Mandatory automatic exchange of information on tax matters: in order to guarantee full transparency and the proper implementation of this Directive, the exchange of information on tax matters shall be automatic and mandatory, as laid down by Council Directive 2011/16/EU. Member States shall allocate adequate staff, expertise and budget resources to their national tax administrations as well as resources for the training of tax administration staff focusing on cross-border tax cooperation, and on automatic exchange of information in order to ensure full implementation of this Directive.

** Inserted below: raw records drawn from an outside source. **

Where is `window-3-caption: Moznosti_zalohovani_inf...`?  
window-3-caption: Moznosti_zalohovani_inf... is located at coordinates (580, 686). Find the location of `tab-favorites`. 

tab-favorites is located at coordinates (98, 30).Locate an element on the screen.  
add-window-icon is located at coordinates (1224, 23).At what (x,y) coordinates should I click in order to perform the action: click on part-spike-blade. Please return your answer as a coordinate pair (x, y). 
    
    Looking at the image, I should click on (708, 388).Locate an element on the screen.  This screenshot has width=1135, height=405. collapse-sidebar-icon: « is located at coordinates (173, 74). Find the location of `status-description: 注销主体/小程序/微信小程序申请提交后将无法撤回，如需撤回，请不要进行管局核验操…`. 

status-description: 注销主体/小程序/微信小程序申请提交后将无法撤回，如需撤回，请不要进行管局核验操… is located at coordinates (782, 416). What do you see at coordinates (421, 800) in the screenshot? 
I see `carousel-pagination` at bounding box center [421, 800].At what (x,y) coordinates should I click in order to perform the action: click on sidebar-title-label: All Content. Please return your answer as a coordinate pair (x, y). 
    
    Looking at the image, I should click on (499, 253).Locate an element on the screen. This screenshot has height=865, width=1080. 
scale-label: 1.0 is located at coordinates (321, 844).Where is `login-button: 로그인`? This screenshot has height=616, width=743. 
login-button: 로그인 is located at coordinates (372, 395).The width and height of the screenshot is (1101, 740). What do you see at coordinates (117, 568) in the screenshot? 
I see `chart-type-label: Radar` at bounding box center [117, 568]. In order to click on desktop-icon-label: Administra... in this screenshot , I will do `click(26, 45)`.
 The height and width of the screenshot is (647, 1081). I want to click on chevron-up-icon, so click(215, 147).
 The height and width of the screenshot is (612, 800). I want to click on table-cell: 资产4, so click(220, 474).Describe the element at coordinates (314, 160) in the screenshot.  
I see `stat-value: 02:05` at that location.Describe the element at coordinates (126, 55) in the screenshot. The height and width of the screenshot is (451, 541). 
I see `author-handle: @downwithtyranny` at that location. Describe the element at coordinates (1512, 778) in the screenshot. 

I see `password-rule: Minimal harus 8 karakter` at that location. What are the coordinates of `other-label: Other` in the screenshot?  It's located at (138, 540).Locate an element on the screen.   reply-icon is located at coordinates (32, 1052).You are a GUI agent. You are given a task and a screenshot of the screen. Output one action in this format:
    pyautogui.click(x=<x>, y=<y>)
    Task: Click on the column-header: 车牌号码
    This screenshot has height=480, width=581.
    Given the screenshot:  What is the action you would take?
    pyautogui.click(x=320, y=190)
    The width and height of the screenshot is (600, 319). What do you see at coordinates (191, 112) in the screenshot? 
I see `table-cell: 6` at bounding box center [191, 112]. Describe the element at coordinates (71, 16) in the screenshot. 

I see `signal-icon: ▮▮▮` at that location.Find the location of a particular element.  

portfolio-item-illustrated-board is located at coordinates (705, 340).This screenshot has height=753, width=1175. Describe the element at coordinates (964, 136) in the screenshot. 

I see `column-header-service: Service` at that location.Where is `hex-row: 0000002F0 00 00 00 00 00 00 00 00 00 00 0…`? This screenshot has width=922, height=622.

Measures against tax treaty abuses: the amended text called on Member States to amend their bilateral tax treaties in accordance with this Directive to ensure such treaties contain all of the following: (i) a clause ensuring that both parties to the treaty undertake to laying down measures whereby tax is to be paid where economic activities are taking place and where value is created; (ii) an addendum to clarify that the objective of bilateral treaties, beyond avoiding double taxation is also to fight tax evasion and aggressive tax planning; (iii) a clause for a principal purpose test based on a general anti-avoidance rule.

Reporting: the Commission shall, 10 years after the entry into force. It shall communicate its findings in a report to the European Parliament and Member States with the aim of taking those findings into account for the design and implementation of national corporate tax systems accompanied, if appropriate, by a legislative proposal to amend this Directive.